The growth of faults is well studied with field methods, experiments and theoretical models. Fault evolution is largely established from a geometrical and kinematic point of view with respect to the growth of isolated faults and their mutual interaction. However, the dynamics of fault growth (e.g. stress shadowing, damage zone evolution, energy budgets) and the emergence of interactions over various spatial and temporal scales in larger fault networks is a topic of recent interest less illuminated so far. We here introduce a new experimental setup allowing to study “large-n” fault networks evolving in crustal-scale brittle and brittle-ductile analogue models. We document preliminary results helping to demonstrate and verify the capability of the approach.

The setup, called “The Expander”, builds on a traditional extensional setup with a basal rubber sheet expanded in one direction. The aspect ratio of the rubber sheet controls its lateral contraction (“Poisson’s effect”) and thus the bulk strain ratio under pure shear conditions. We can thus realize constrictional (prolate) to plane to flattening (oblate) kinematic basal boundary conditions depending on the sheet’s aspect ratio and whether we expand or relax the sheet. Evolving fault networks vary from anastomosing fold-and-thrust belts to conjugate sets of strike-slip fault networks to quasi-parallel normal fault populations, respectively. We apply digital image correlation (DIC) to track the kinematic surface evolution and photogrammetry (structure from motion, SFM) for topography evolution.

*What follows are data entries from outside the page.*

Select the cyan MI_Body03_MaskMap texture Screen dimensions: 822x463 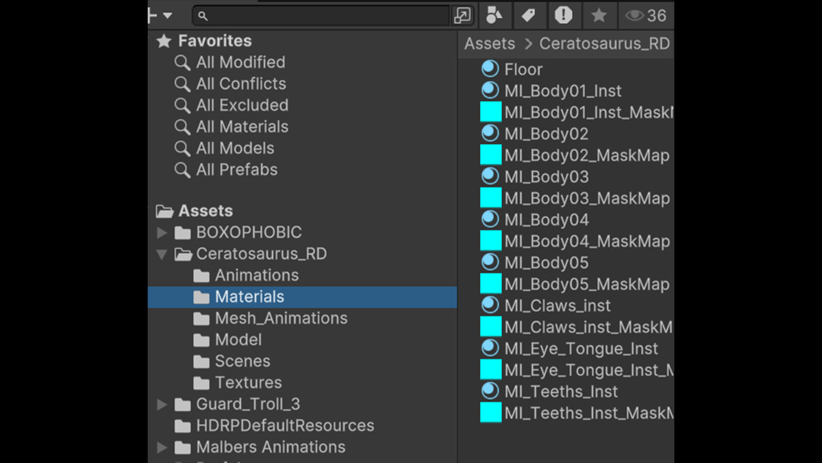click(x=490, y=198)
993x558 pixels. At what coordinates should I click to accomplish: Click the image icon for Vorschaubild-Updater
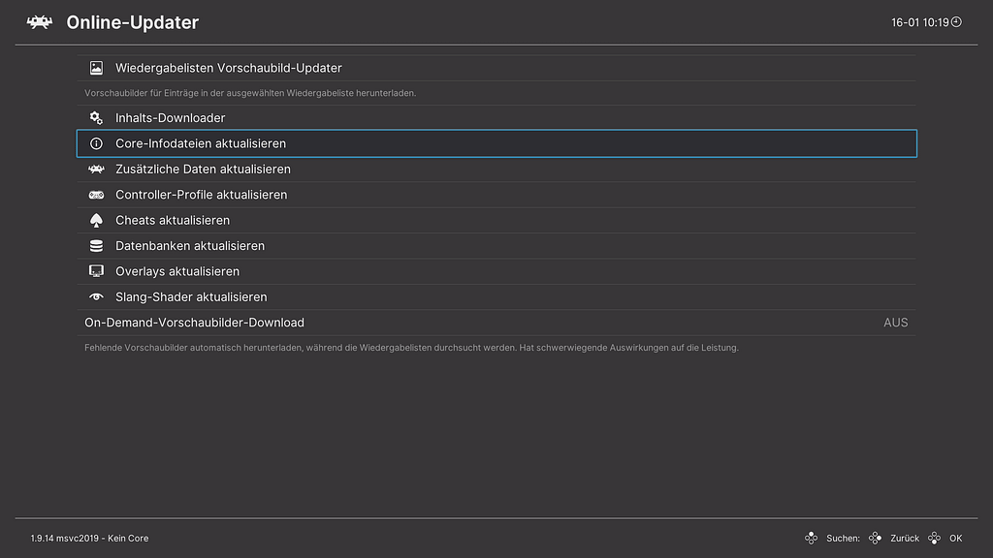click(96, 68)
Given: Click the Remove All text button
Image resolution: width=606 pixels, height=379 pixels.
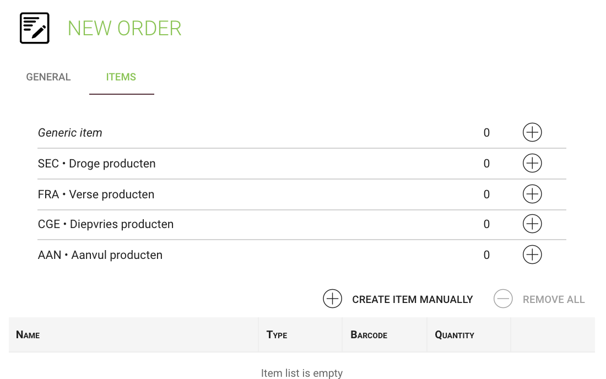Looking at the screenshot, I should coord(554,300).
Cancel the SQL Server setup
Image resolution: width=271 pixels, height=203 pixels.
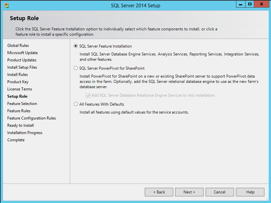(219, 192)
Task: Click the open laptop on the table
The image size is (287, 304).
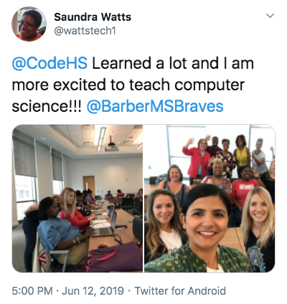Action: [x=105, y=224]
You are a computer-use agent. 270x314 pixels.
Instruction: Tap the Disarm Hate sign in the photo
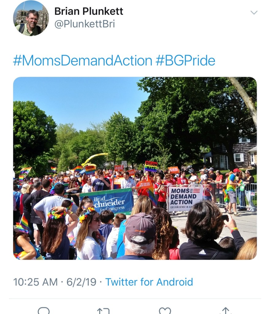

First observations suggest that strike-slip fault networks in a purely brittle crust under basal pure shear conditions evolve into compartments of synthetic faults, the size of which scale with brittle layer thickness similar to fault spacing. The scaling seems to be controlled by slip partitioned onto the individual faults and mediated by stress shadows. Numerical simulation of the experiment suggests that the compartmentalization might evolve further through sequential de-activation of smaller faults and collapse of deformation into a single regional scale master fault with or without prescribing a zone of crustal weakness (a “seed”). Further experiments are planned to test the fault pattern evolution for different mechanical stratigraphy (brittle-viscous layers, seeds) and kinematic boundary conditions.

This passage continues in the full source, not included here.